» **Data supplied**
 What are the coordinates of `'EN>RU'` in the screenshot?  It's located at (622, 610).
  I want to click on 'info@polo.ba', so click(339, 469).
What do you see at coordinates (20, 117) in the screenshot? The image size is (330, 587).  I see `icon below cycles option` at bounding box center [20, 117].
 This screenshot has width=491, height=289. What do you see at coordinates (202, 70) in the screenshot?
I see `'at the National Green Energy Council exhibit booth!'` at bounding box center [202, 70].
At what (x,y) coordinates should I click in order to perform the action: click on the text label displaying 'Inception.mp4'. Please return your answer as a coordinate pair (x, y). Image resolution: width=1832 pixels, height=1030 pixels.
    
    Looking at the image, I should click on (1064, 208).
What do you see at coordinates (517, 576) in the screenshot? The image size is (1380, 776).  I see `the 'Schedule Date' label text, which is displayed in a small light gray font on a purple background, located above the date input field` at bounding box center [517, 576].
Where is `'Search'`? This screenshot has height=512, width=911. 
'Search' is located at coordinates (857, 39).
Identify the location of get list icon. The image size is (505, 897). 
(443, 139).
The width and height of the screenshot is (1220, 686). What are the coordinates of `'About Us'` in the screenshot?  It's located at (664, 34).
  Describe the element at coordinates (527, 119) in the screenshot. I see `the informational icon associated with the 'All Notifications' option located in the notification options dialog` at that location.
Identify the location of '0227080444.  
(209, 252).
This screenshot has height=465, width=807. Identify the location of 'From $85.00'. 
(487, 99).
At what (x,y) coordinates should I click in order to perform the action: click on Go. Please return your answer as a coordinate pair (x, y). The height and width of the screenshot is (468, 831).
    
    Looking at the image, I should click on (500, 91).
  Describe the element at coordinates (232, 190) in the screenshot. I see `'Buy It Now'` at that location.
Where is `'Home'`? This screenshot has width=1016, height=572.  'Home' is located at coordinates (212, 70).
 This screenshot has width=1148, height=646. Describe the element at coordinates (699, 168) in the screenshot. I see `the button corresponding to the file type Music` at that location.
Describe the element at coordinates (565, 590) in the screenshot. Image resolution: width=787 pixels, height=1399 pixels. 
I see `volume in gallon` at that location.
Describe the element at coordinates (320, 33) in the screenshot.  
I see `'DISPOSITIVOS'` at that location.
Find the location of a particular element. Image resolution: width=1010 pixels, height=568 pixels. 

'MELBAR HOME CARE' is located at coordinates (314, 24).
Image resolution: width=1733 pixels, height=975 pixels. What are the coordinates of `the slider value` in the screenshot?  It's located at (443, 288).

» **Short task**
Please convert all the items above into a numbered list, dropping any blank lines.

» **Finished task**
1.  What are the coordinates of `'EN>RU'` in the screenshot?  It's located at (622, 610).
2.   I want to click on 'info@polo.ba', so click(339, 469).
3. What do you see at coordinates (20, 117) in the screenshot? The image size is (330, 587).  I see `icon below cycles option` at bounding box center [20, 117].
4.  This screenshot has width=491, height=289. What do you see at coordinates (202, 70) in the screenshot?
5. I see `'at the National Green Energy Council exhibit booth!'` at bounding box center [202, 70].
6. At what (x,y) coordinates should I click in order to perform the action: click on the text label displaying 'Inception.mp4'. Please return your answer as a coordinate pair (x, y). Image resolution: width=1832 pixels, height=1030 pixels.
7.     Looking at the image, I should click on (1064, 208).
8. What do you see at coordinates (517, 576) in the screenshot? The image size is (1380, 776).  I see `the 'Schedule Date' label text, which is displayed in a small light gray font on a purple background, located above the date input field` at bounding box center [517, 576].
9. Where is `'Search'`? This screenshot has height=512, width=911. 
10. 'Search' is located at coordinates (857, 39).
11. Identify the location of get list icon. The image size is (505, 897). 
12. (443, 139).
13. The width and height of the screenshot is (1220, 686). What are the coordinates of `'About Us'` in the screenshot?  It's located at (664, 34).
14.   Describe the element at coordinates (527, 119) in the screenshot. I see `the informational icon associated with the 'All Notifications' option located in the notification options dialog` at that location.
15. Identify the location of '0227080444.  
16. (209, 252).
17. This screenshot has height=465, width=807. Identify the location of 'From $85.00'. 
18. (487, 99).
19. At what (x,y) coordinates should I click in order to perform the action: click on Go. Please return your answer as a coordinate pair (x, y). The height and width of the screenshot is (468, 831).
20.     Looking at the image, I should click on (500, 91).
21.   Describe the element at coordinates (232, 190) in the screenshot. I see `'Buy It Now'` at that location.
22. Where is `'Home'`? This screenshot has width=1016, height=572.  'Home' is located at coordinates (212, 70).
23.  This screenshot has width=1148, height=646. Describe the element at coordinates (699, 168) in the screenshot. I see `the button corresponding to the file type Music` at that location.
24. Describe the element at coordinates (565, 590) in the screenshot. Image resolution: width=787 pixels, height=1399 pixels. 
25. I see `volume in gallon` at that location.
26. Describe the element at coordinates (320, 33) in the screenshot.  
27. I see `'DISPOSITIVOS'` at that location.
28. Find the location of a particular element. Image resolution: width=1010 pixels, height=568 pixels. 
29. 'MELBAR HOME CARE' is located at coordinates (314, 24).
30. Image resolution: width=1733 pixels, height=975 pixels. What are the coordinates of `the slider value` in the screenshot?  It's located at (443, 288).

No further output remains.